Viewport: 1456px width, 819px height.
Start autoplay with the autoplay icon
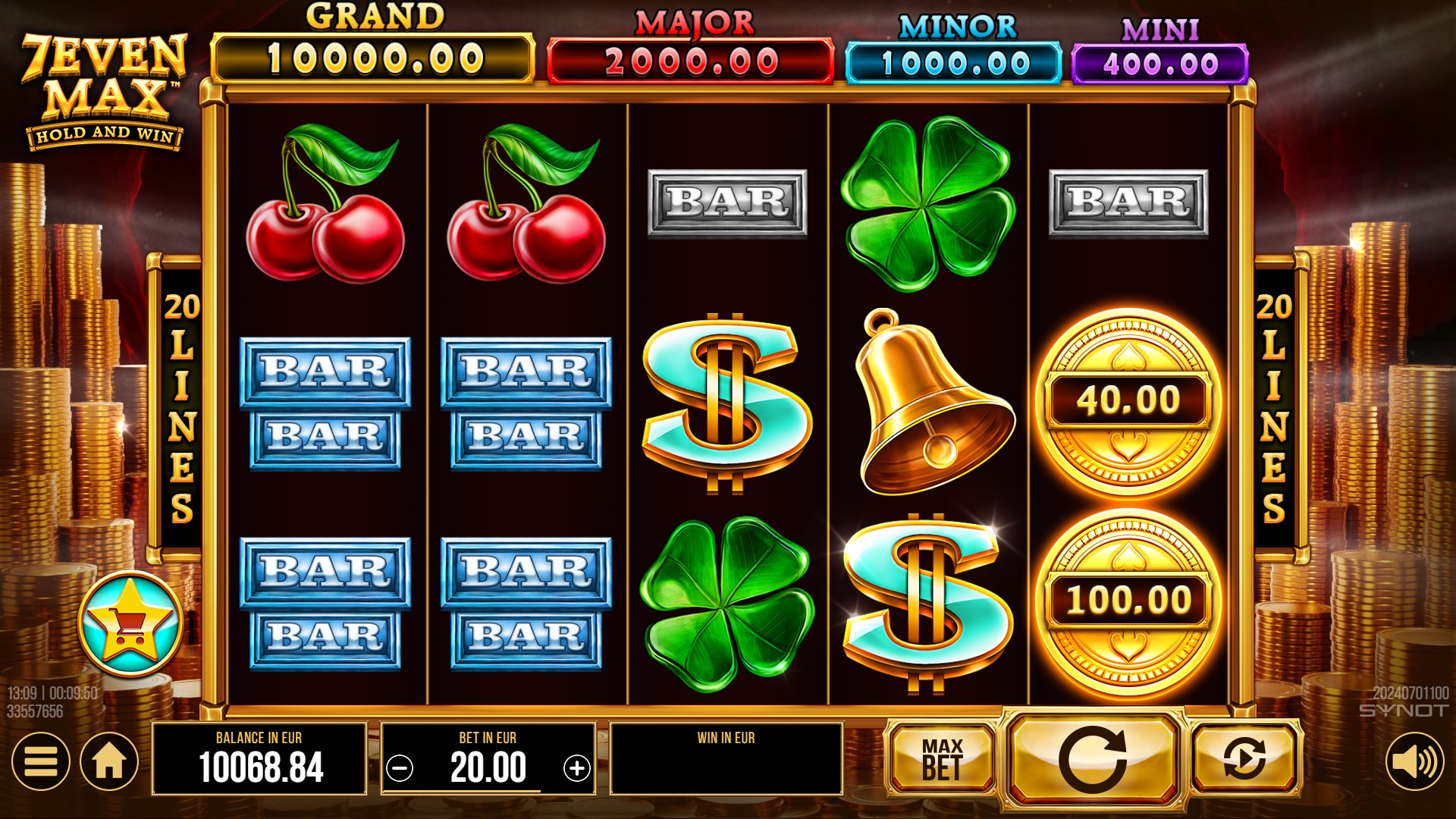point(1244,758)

:::::

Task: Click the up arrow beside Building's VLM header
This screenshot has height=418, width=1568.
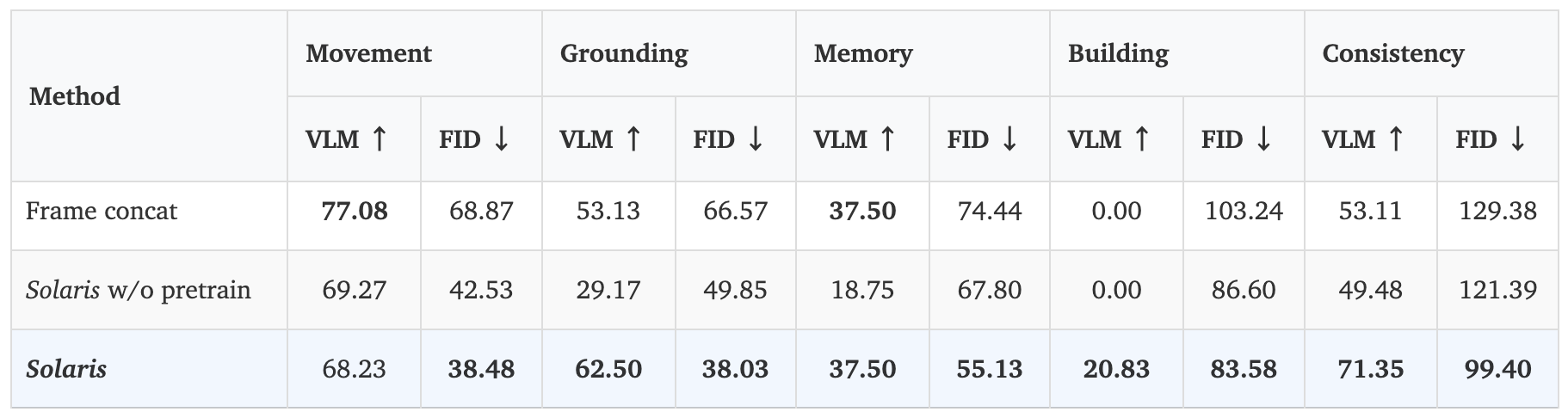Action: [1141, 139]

:::::

> [DIRECTION]
Copy out every line from the one containing "Viewport: 1456px width, 819px height." through the one containing "point(1244,758)", both included. Add 87 to each coordinate in the answers and leave out the pictures.

> [REPLY TO THE EXERCISE]
Viewport: 1456px width, 819px height.
Start autoplay with the autoplay icon
point(1331,845)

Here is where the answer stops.